### MATERIAL FOR THIS TASK

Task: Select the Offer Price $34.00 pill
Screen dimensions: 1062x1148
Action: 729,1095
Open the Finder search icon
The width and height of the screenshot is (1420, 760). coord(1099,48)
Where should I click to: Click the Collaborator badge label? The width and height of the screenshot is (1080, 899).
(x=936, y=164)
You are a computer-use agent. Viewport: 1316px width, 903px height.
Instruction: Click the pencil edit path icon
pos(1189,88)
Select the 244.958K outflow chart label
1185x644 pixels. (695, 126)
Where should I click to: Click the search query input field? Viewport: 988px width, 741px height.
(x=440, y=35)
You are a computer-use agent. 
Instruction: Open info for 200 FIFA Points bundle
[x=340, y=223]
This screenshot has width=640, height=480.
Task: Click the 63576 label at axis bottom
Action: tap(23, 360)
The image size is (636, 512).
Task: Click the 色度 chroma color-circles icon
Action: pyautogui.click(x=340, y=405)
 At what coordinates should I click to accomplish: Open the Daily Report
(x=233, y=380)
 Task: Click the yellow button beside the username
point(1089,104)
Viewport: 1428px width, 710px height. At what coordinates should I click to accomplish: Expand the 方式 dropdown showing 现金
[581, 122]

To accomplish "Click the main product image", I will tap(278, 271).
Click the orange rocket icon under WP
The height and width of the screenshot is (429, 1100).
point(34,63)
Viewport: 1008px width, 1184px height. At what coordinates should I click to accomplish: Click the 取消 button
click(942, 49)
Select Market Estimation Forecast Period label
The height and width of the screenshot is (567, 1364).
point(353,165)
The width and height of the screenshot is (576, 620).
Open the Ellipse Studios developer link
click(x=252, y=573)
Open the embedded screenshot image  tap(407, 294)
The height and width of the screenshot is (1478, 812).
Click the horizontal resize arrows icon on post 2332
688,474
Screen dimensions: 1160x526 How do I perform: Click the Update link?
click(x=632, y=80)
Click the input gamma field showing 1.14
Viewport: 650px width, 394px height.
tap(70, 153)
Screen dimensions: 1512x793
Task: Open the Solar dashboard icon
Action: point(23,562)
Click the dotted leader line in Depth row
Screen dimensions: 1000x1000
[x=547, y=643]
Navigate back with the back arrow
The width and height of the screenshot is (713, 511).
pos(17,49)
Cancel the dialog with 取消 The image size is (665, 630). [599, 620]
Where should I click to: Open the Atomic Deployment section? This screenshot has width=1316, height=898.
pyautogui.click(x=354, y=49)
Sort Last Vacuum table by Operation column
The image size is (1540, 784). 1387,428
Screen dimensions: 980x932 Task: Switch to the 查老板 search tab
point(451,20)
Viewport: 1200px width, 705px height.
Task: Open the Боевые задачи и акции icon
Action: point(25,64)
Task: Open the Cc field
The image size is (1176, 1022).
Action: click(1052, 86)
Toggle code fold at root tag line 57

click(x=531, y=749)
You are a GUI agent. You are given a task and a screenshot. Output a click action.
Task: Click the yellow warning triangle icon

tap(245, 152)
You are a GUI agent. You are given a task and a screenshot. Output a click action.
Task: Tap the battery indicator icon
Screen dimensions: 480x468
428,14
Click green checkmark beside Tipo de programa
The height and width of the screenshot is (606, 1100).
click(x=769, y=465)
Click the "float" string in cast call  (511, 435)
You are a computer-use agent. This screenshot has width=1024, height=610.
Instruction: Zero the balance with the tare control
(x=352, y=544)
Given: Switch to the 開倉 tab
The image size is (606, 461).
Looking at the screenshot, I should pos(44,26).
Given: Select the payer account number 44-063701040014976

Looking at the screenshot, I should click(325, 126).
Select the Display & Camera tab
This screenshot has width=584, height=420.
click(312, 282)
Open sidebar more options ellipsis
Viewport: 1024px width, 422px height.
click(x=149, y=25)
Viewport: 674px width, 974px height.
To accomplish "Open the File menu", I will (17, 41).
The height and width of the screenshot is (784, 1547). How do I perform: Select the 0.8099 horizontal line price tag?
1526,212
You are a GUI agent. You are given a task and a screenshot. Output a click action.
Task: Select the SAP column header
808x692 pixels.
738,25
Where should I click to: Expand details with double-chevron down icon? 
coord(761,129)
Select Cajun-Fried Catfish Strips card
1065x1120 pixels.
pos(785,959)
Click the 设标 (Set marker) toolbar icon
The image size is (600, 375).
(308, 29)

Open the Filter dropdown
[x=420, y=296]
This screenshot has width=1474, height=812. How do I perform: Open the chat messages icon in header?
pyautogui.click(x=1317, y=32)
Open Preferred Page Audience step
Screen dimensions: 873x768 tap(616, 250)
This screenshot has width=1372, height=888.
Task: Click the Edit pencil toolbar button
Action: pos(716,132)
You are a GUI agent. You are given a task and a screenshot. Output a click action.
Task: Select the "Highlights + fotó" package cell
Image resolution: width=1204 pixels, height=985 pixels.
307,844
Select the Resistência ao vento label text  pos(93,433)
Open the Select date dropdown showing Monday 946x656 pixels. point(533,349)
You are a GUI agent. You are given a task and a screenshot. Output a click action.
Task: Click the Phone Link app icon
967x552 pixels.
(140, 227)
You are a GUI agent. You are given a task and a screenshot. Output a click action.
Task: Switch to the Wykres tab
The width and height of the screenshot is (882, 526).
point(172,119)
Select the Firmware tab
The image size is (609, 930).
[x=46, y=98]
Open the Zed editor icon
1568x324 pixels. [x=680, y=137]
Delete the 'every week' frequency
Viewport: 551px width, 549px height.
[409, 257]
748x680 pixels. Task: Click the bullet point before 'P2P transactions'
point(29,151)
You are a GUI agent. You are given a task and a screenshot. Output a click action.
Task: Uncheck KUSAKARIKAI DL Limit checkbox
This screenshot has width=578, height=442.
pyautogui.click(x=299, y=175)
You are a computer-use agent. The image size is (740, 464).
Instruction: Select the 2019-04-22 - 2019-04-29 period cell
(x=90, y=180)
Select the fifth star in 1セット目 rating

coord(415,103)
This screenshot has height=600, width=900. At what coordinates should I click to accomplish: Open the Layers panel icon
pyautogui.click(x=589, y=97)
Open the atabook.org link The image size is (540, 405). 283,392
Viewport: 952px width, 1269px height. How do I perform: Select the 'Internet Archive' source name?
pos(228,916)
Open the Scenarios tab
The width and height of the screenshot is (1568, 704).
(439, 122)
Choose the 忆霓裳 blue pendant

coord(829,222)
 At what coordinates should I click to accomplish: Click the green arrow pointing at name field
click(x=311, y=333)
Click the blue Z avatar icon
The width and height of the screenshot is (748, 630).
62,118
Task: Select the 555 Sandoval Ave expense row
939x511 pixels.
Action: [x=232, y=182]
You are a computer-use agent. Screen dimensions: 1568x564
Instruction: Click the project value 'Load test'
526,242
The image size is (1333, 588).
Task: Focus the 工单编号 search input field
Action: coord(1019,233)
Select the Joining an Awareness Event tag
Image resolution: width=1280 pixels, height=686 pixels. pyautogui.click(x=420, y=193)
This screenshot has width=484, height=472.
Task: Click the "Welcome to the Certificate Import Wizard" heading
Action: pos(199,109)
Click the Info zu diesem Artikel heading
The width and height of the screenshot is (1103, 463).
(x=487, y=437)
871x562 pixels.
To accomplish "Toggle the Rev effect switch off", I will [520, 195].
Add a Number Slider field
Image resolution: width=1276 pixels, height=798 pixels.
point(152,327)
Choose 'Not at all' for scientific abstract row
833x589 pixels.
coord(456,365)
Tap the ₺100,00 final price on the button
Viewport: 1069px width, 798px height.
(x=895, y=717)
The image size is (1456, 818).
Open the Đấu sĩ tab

### PROMPT
The records above must be set down again exactly as written.

### PROBLEM SOLUTION
Task: Select the Offer Price $34.00 pill
Screen dimensions: 1062x1148
Action: 729,1095
Open the Finder search icon
The width and height of the screenshot is (1420, 760). coord(1099,48)
Where should I click to: Click the Collaborator badge label? The width and height of the screenshot is (1080, 899).
(x=936, y=164)
You are a computer-use agent. Viewport: 1316px width, 903px height.
Instruction: Click the pencil edit path icon
pos(1189,88)
Select the 244.958K outflow chart label
1185x644 pixels. (695, 126)
Where should I click to: Click the search query input field? Viewport: 988px width, 741px height.
(x=440, y=35)
You are a computer-use agent. 
Instruction: Open info for 200 FIFA Points bundle
[x=340, y=223]
This screenshot has width=640, height=480.
Task: Click the 63576 label at axis bottom
Action: tap(23, 360)
The image size is (636, 512).
Task: Click the 色度 chroma color-circles icon
Action: pyautogui.click(x=340, y=405)
 At what coordinates should I click to accomplish: Open the Daily Report
(x=233, y=380)
 Task: Click the yellow button beside the username
point(1089,104)
Viewport: 1428px width, 710px height. At what coordinates should I click to accomplish: Expand the 方式 dropdown showing 现金
[581, 122]

To accomplish "Click the main product image", I will tap(278, 271).
Click the orange rocket icon under WP
The height and width of the screenshot is (429, 1100).
point(34,63)
Viewport: 1008px width, 1184px height. At what coordinates should I click to accomplish: Click the 取消 button
click(942, 49)
Select Market Estimation Forecast Period label
The height and width of the screenshot is (567, 1364).
point(353,165)
The width and height of the screenshot is (576, 620).
Open the Ellipse Studios developer link
click(x=252, y=573)
Open the embedded screenshot image  tap(407, 294)
The height and width of the screenshot is (1478, 812).
Click the horizontal resize arrows icon on post 2332
688,474
Screen dimensions: 1160x526 How do I perform: Click the Update link?
click(x=632, y=80)
Click the input gamma field showing 1.14
Viewport: 650px width, 394px height.
tap(70, 153)
Screen dimensions: 1512x793
Task: Open the Solar dashboard icon
Action: point(23,562)
Click the dotted leader line in Depth row
Screen dimensions: 1000x1000
[x=547, y=643]
Navigate back with the back arrow
The width and height of the screenshot is (713, 511).
pos(17,49)
Cancel the dialog with 取消 The image size is (665, 630). [599, 620]
Where should I click to: Open the Atomic Deployment section? This screenshot has width=1316, height=898.
pyautogui.click(x=354, y=49)
Sort Last Vacuum table by Operation column
The image size is (1540, 784). 1387,428
Screen dimensions: 980x932 Task: Switch to the 查老板 search tab
point(451,20)
Viewport: 1200px width, 705px height.
Task: Open the Боевые задачи и акции icon
Action: point(25,64)
Task: Open the Cc field
The image size is (1176, 1022).
Action: click(1052, 86)
Toggle code fold at root tag line 57

click(x=531, y=749)
You are a GUI agent. You are given a task and a screenshot. Output a click action.
Task: Click the yellow warning triangle icon

tap(245, 152)
You are a GUI agent. You are given a task and a screenshot. Output a click action.
Task: Tap the battery indicator icon
Screen dimensions: 480x468
428,14
Click green checkmark beside Tipo de programa
The height and width of the screenshot is (606, 1100).
click(x=769, y=465)
Click the "float" string in cast call  (511, 435)
You are a computer-use agent. This screenshot has width=1024, height=610.
Instruction: Zero the balance with the tare control
(x=352, y=544)
Given: Switch to the 開倉 tab
The image size is (606, 461).
Looking at the screenshot, I should pos(44,26).
Given: Select the payer account number 44-063701040014976

Looking at the screenshot, I should click(325, 126).
Select the Display & Camera tab
This screenshot has width=584, height=420.
click(312, 282)
Open sidebar more options ellipsis
Viewport: 1024px width, 422px height.
click(x=149, y=25)
Viewport: 674px width, 974px height.
To accomplish "Open the File menu", I will (17, 41).
The height and width of the screenshot is (784, 1547). How do I perform: Select the 0.8099 horizontal line price tag?
1526,212
You are a GUI agent. You are given a task and a screenshot. Output a click action.
Task: Select the SAP column header
808x692 pixels.
738,25
Where should I click to: Expand details with double-chevron down icon? 
coord(761,129)
Select Cajun-Fried Catfish Strips card
1065x1120 pixels.
pos(785,959)
Click the 设标 (Set marker) toolbar icon
The image size is (600, 375).
(308, 29)

Open the Filter dropdown
[x=420, y=296]
This screenshot has width=1474, height=812. How do I perform: Open the chat messages icon in header?
pyautogui.click(x=1317, y=32)
Open Preferred Page Audience step
Screen dimensions: 873x768 tap(616, 250)
This screenshot has width=1372, height=888.
Task: Click the Edit pencil toolbar button
Action: pos(716,132)
You are a GUI agent. You are given a task and a screenshot. Output a click action.
Task: Select the "Highlights + fotó" package cell
Image resolution: width=1204 pixels, height=985 pixels.
307,844
Select the Resistência ao vento label text  pos(93,433)
Open the Select date dropdown showing Monday 946x656 pixels. point(533,349)
You are a GUI agent. You are given a task and a screenshot. Output a click action.
Task: Click the Phone Link app icon
967x552 pixels.
(140, 227)
You are a GUI agent. You are given a task and a screenshot. Output a click action.
Task: Switch to the Wykres tab
The width and height of the screenshot is (882, 526).
point(172,119)
Select the Firmware tab
The image size is (609, 930).
[x=46, y=98]
Open the Zed editor icon
1568x324 pixels. [x=680, y=137]
Delete the 'every week' frequency
Viewport: 551px width, 549px height.
[409, 257]
748x680 pixels. Task: Click the bullet point before 'P2P transactions'
point(29,151)
You are a GUI agent. You are given a task and a screenshot. Output a click action.
Task: Uncheck KUSAKARIKAI DL Limit checkbox
This screenshot has width=578, height=442.
pyautogui.click(x=299, y=175)
You are a computer-use agent. The image size is (740, 464).
Instruction: Select the 2019-04-22 - 2019-04-29 period cell
(x=90, y=180)
Select the fifth star in 1セット目 rating

coord(415,103)
This screenshot has height=600, width=900. At what coordinates should I click to accomplish: Open the Layers panel icon
pyautogui.click(x=589, y=97)
Open the atabook.org link The image size is (540, 405). 283,392
Viewport: 952px width, 1269px height. How do I perform: Select the 'Internet Archive' source name?
pos(228,916)
Open the Scenarios tab
The width and height of the screenshot is (1568, 704).
(439, 122)
Choose the 忆霓裳 blue pendant

coord(829,222)
 At what coordinates should I click to accomplish: Click the green arrow pointing at name field
click(x=311, y=333)
Click the blue Z avatar icon
The width and height of the screenshot is (748, 630).
62,118
Task: Select the 555 Sandoval Ave expense row
939x511 pixels.
Action: [x=232, y=182]
You are a computer-use agent. Screen dimensions: 1568x564
Instruction: Click the project value 'Load test'
526,242
The image size is (1333, 588).
Task: Focus the 工单编号 search input field
Action: coord(1019,233)
Select the Joining an Awareness Event tag
Image resolution: width=1280 pixels, height=686 pixels. pyautogui.click(x=420, y=193)
This screenshot has width=484, height=472.
Task: Click the "Welcome to the Certificate Import Wizard" heading
Action: pos(199,109)
Click the Info zu diesem Artikel heading
The width and height of the screenshot is (1103, 463).
(x=487, y=437)
871x562 pixels.
To accomplish "Toggle the Rev effect switch off", I will [520, 195].
Add a Number Slider field
Image resolution: width=1276 pixels, height=798 pixels.
point(152,327)
Choose 'Not at all' for scientific abstract row
833x589 pixels.
coord(456,365)
Tap the ₺100,00 final price on the button
Viewport: 1069px width, 798px height.
(x=895, y=717)
The image size is (1456, 818).
Open the Đấu sĩ tab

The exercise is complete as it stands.